Lines that contain the string "January" are the ones to list; copy all of them from the records.

── TASK DATA

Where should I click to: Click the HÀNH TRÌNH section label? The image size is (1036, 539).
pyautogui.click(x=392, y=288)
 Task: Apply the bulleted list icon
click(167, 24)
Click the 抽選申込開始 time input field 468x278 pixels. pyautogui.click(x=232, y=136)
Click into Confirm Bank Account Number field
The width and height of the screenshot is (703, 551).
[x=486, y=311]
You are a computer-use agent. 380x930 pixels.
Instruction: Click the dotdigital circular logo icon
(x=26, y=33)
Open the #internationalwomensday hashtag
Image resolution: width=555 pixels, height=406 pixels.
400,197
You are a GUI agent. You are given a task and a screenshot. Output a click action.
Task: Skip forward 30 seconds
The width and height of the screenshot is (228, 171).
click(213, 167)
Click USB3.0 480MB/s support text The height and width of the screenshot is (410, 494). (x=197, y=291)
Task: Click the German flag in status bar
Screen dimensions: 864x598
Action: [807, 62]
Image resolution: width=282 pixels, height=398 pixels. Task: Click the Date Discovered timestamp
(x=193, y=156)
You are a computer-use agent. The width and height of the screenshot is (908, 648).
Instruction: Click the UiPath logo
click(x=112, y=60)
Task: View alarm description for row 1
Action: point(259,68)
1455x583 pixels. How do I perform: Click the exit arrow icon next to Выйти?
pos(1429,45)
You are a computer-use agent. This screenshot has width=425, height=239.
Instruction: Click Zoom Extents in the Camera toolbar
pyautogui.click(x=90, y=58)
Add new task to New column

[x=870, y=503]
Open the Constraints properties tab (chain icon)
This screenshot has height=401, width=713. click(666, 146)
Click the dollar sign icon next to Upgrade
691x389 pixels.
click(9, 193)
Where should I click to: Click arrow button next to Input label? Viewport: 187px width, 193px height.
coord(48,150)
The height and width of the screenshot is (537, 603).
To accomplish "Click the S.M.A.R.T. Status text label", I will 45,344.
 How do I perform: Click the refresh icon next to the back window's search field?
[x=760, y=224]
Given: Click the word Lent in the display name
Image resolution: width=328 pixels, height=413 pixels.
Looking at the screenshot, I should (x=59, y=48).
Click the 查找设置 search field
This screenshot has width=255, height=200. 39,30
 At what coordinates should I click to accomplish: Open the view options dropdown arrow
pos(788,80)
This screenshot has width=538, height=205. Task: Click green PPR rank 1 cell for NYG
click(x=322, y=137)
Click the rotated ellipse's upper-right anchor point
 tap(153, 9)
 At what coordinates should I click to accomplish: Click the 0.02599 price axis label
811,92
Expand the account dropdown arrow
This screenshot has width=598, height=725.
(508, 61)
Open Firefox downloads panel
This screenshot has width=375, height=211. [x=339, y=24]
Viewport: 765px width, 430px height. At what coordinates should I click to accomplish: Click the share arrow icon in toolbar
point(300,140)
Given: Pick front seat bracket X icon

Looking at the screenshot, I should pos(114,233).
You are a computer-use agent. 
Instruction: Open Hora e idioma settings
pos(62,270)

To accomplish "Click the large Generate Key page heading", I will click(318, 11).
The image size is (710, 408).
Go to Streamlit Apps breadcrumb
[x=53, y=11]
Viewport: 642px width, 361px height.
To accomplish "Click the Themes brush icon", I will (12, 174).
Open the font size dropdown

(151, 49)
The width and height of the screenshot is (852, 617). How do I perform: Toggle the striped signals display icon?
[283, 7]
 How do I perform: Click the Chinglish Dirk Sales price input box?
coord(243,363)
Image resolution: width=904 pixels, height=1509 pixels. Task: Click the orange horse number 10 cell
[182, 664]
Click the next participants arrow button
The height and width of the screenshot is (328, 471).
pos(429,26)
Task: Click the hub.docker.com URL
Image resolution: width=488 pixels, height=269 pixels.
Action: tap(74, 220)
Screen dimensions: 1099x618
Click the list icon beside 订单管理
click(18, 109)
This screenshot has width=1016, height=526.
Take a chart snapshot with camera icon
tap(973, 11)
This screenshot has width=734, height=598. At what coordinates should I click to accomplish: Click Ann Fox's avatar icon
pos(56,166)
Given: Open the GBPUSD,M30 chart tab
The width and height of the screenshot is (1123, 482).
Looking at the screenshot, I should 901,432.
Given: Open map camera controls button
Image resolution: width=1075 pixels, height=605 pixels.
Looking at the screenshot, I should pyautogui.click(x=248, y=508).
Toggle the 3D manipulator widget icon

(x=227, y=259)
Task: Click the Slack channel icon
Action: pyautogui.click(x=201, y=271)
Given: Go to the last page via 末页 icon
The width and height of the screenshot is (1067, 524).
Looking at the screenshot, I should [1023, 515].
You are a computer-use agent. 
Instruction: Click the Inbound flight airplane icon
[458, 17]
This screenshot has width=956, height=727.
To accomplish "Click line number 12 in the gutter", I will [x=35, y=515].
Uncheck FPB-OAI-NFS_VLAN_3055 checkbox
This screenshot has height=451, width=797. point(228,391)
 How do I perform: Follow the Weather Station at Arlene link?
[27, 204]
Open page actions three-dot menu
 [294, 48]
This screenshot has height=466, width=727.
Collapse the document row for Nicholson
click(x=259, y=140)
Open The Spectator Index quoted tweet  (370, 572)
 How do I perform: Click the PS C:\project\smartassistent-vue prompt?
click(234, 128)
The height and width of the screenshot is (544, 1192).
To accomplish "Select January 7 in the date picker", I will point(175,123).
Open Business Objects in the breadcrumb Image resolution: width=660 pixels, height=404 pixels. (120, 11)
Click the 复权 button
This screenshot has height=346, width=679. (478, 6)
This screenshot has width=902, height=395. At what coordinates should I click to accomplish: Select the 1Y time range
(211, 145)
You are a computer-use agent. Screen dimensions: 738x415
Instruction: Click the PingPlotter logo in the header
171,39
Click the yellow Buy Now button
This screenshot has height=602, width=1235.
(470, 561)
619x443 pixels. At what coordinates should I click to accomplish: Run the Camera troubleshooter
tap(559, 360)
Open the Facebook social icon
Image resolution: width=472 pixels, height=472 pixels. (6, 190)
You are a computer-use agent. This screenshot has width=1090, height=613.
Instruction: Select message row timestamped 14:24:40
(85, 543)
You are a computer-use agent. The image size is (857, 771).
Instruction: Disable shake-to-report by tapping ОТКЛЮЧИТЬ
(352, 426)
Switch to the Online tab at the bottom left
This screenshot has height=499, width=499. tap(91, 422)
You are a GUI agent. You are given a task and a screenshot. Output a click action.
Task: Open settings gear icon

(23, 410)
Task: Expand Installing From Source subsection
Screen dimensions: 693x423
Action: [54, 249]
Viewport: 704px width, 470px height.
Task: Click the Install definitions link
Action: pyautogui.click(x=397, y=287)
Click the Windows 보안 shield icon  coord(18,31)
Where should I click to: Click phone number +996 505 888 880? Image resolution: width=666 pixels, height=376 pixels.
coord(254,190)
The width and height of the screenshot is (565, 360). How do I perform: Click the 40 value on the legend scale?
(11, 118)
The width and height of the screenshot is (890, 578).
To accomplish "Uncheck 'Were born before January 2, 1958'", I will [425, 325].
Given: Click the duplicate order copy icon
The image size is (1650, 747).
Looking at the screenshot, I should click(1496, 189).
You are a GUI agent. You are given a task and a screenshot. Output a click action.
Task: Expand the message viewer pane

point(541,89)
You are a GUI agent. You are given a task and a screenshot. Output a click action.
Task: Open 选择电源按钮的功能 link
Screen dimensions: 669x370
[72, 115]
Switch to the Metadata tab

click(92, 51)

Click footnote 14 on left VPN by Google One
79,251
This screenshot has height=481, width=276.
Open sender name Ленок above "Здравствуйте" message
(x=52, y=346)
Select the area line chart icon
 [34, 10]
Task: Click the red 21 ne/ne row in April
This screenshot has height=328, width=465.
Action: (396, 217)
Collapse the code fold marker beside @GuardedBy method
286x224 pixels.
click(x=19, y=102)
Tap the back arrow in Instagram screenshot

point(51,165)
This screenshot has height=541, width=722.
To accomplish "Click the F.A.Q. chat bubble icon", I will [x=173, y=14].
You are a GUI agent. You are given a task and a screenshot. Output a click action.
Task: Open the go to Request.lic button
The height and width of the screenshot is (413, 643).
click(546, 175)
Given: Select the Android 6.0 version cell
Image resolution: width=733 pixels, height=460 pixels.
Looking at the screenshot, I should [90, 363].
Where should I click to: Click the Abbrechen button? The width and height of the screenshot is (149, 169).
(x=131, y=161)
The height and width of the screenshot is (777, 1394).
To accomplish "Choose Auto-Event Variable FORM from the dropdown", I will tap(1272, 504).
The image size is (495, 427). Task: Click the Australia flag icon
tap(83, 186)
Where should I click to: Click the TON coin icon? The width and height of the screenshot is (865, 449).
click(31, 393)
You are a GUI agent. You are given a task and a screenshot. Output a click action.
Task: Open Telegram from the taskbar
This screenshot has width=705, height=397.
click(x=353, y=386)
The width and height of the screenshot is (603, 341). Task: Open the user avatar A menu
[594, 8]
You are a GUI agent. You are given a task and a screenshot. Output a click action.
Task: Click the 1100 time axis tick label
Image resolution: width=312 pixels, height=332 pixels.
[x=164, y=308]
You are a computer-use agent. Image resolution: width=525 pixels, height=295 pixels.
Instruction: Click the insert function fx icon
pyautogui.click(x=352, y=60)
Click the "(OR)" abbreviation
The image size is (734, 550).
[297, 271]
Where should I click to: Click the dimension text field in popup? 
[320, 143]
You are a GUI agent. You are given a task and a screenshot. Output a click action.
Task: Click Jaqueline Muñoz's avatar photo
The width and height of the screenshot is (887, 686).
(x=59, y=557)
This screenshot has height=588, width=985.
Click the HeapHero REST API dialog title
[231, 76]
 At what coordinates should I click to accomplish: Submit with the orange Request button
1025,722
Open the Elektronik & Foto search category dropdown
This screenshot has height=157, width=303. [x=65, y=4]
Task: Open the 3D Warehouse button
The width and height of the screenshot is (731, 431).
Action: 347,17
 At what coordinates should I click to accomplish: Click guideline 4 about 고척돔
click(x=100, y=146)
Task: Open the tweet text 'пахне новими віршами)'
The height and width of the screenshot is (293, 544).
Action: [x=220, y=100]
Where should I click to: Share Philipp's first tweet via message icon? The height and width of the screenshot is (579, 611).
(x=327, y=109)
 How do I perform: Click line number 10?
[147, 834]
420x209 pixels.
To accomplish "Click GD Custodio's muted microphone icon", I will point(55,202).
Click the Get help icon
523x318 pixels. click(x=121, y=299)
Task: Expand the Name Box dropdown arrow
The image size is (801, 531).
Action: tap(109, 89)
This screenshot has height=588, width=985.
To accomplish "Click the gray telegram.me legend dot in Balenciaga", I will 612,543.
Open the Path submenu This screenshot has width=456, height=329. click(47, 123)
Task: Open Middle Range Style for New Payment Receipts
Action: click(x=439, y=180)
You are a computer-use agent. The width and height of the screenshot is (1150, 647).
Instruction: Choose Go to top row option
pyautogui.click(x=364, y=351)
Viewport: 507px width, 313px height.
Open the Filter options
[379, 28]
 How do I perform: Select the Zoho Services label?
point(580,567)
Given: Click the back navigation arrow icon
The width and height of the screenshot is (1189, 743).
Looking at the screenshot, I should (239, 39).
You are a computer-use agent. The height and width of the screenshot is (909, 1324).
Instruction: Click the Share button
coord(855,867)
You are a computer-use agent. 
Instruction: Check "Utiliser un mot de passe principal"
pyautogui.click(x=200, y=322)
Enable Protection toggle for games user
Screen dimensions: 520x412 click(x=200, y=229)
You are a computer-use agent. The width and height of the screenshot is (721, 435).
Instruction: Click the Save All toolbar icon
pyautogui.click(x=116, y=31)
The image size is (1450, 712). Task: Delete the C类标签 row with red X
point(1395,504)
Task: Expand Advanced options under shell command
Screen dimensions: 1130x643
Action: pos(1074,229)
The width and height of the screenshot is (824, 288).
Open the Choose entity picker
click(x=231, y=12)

────

RESPONSE BOX:
To accomplish "Select January 7 in the date picker", I will point(175,123).
To accomplish "Uncheck 'Were born before January 2, 1958'", I will [425, 325].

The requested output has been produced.